探究学習における評価について整理したのが図5です。従来から学習過程を蓄積するポートフォリオ、学習の質的な水準を示すルーブリック、実際の文脈で身につけた知識やスキルを発揮するパフォーマンス課題等が用いられてきました。これらに対して本課題では、①教育データとして探究の過程の可視化、②アセスメントと教育データの関係の可視化、③探究の学習成果を可視化する手法の開発、を行っています。
①の探究過程の可視化については、特に情報収集場面に着目しています。児童生徒は図書、ウェブ、フィールド調査など、多様なメディアから情報を集めています。誰がどのような情報を集めているのか、進捗状況はどの程度なのかを可視化することで、タイムリーな評価とそれに応じた支援が可能になります。開発中のRefNavi(レフナビ)では、生徒が集めた情報をデータベース化し、時系列、メディア種別、ジャンル、難易度など多様な指標で可視化することを支援します(図6)。
②のアセスメントと教育データの関係については、民間企業が提供しているさまざまなアセスメントテストでは、それぞれに多様な資質・能力の評価がされています(図7)。

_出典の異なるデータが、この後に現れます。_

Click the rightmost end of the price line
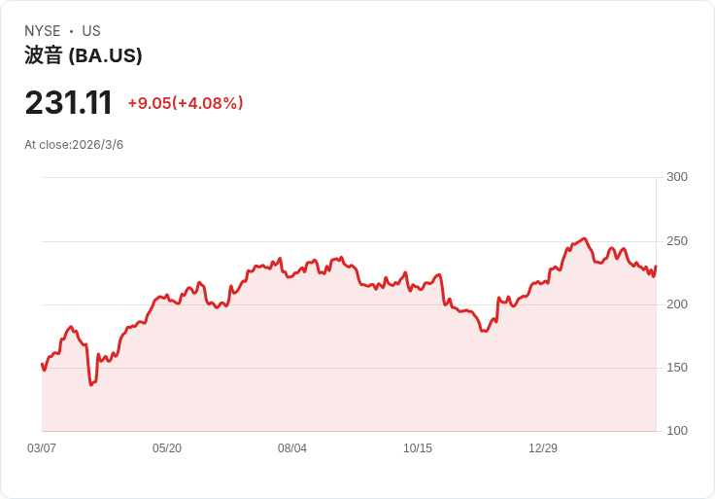 [x=656, y=267]
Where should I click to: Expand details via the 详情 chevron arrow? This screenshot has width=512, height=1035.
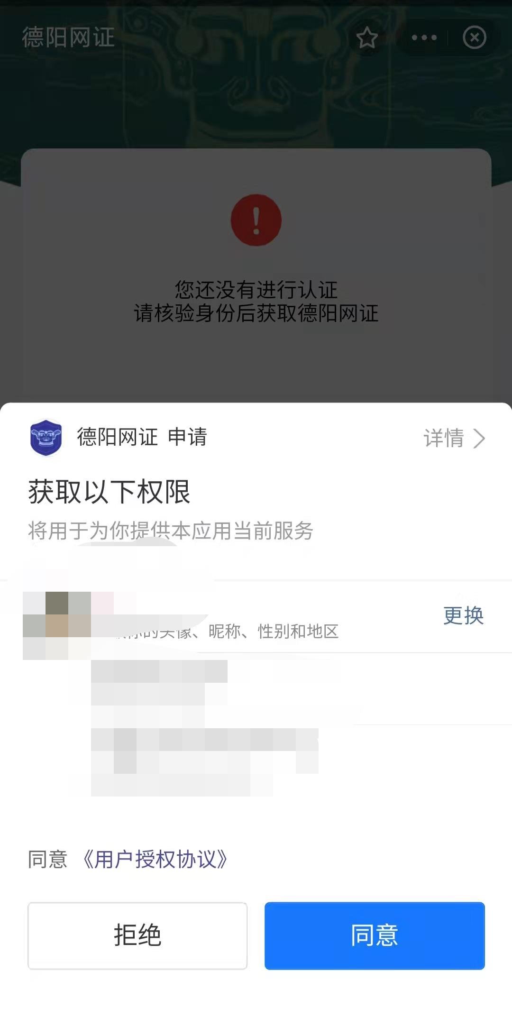coord(479,439)
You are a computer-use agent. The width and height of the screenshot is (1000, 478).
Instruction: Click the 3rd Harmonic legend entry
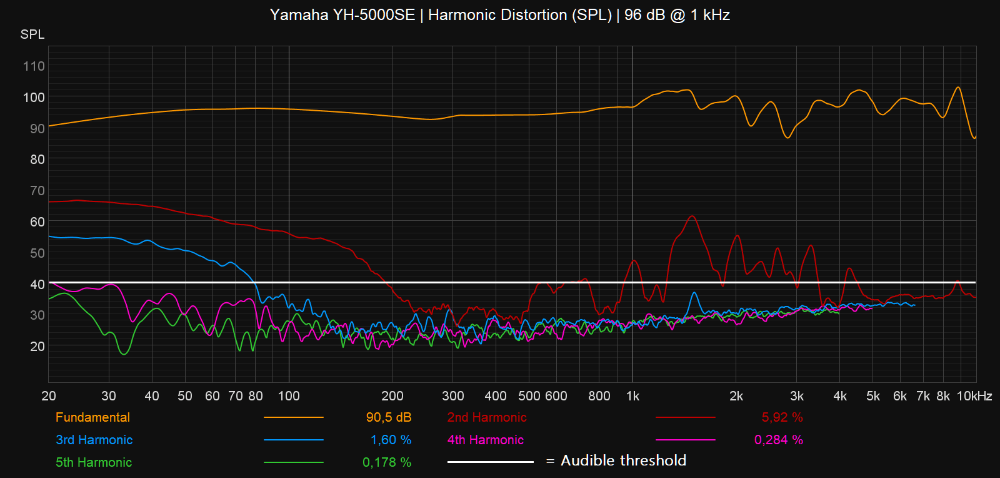tap(94, 440)
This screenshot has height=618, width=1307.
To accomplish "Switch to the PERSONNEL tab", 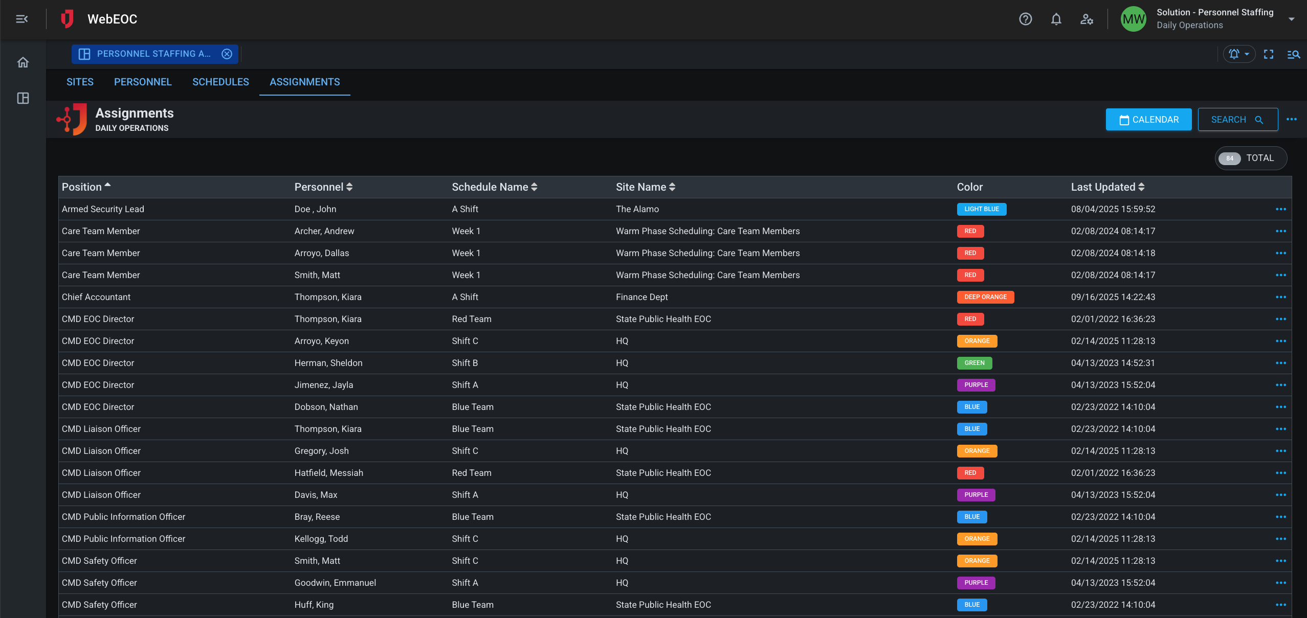I will pyautogui.click(x=143, y=82).
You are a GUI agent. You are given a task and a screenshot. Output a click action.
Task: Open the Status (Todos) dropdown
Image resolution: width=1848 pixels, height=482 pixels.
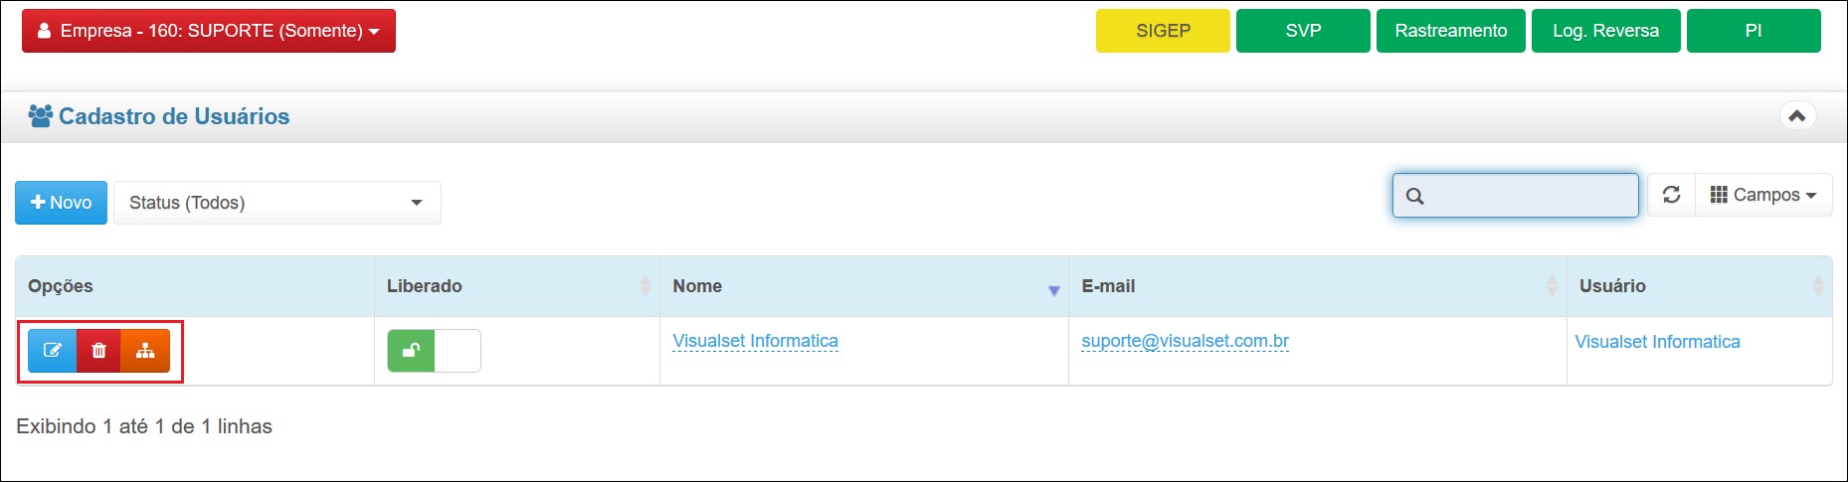coord(277,203)
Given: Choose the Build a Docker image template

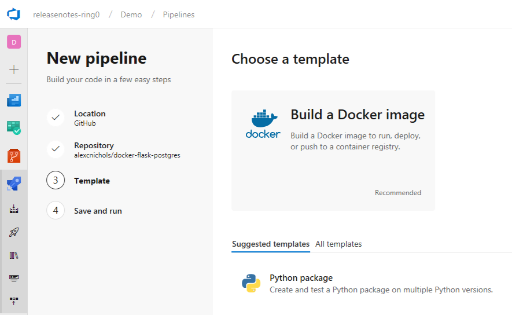Looking at the screenshot, I should pos(333,150).
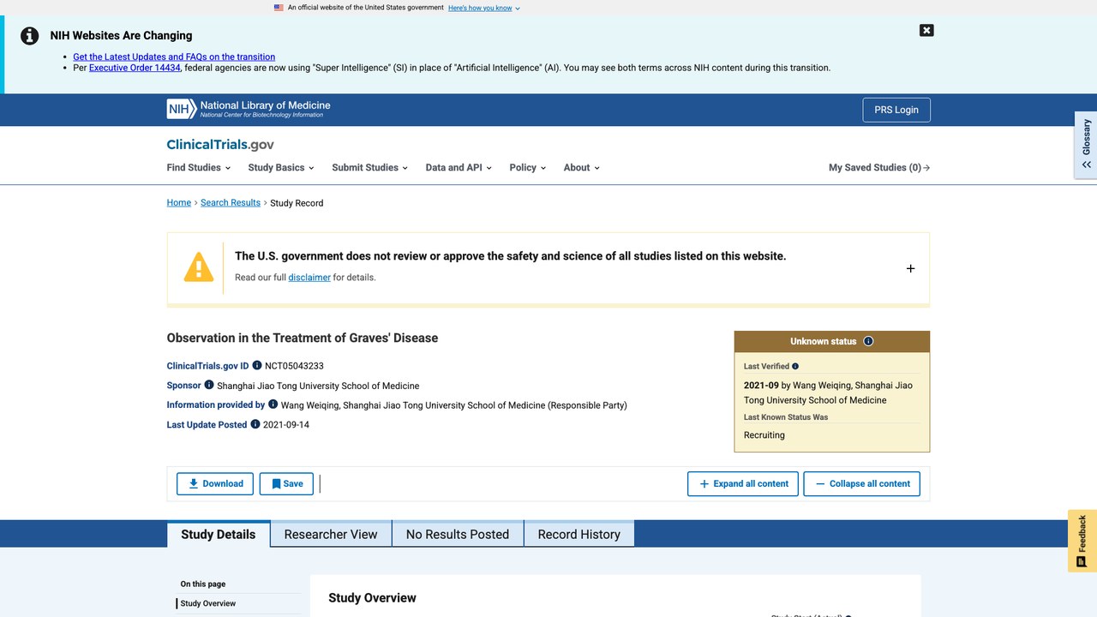The height and width of the screenshot is (617, 1097).
Task: Expand the disclaimer warning with plus icon
Action: (x=910, y=268)
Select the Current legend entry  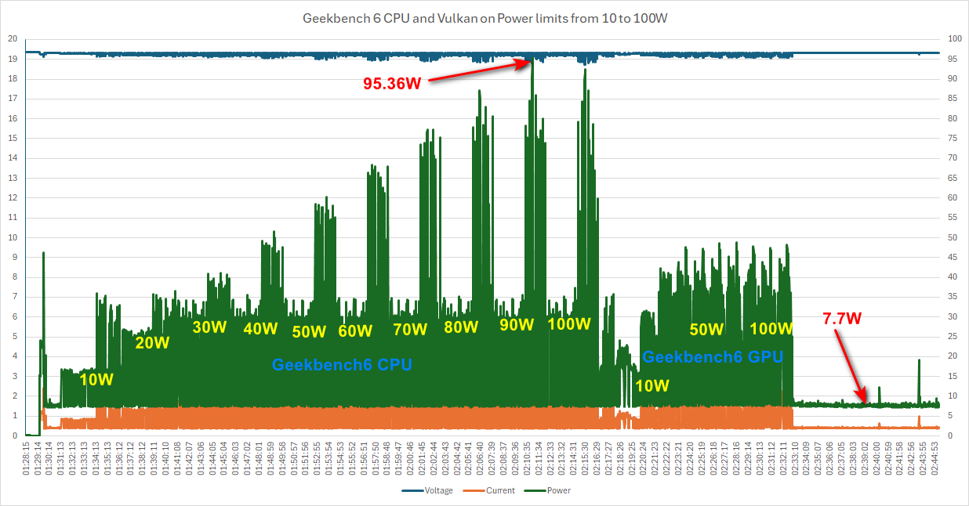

アセスメントで得られた結果と学習過程で蓄積される学習ログがどのような関係にあるのかを分析することで、アセスメント結果の要因となった学習行動、学習状況を把握することを目指しています。
今後は、学習ログから観点別評価に役立つ指標の抽出や、他の評価手法や学習成果をもとにDTを構築する方法を開発するとともに、知識マップと関連づけることで、OKLM DTに格納できるようにしていきます(図8)。
③の探究の学習成果を可視化する手法の開発では、児童生徒の探究の過程および成果物にどのような学習内容が含まれるのかに着目します。学習指導要領コード、日本十進分類法(NDCコード)などと結びつけることにより、学習成果をオープンに価値づけられる方法を開発します。その際、①で開発するRefNavi上で収集した情報の分類を参照することや、学習成果をオープンバッジで認定する仕組みの実証等を行います。
(A-3-2)評価指標のカスタマイズ手法の開発
地域社会が求める人材像、学校ごとのスクールポリシー、教育コンテンツ・サービスの特性などによって重視される評価の視点やそのウェイトにはさまざまな組み合わせがあります。(A-3-1)で開発する指標を地域、教育機関のニーズに応じてカスタマイズする手法を提供するとともに、教育コンテンツ・サービスベンダがそれぞれに持つ指標とを連携可能にするフレームワークの開発に取り組みます。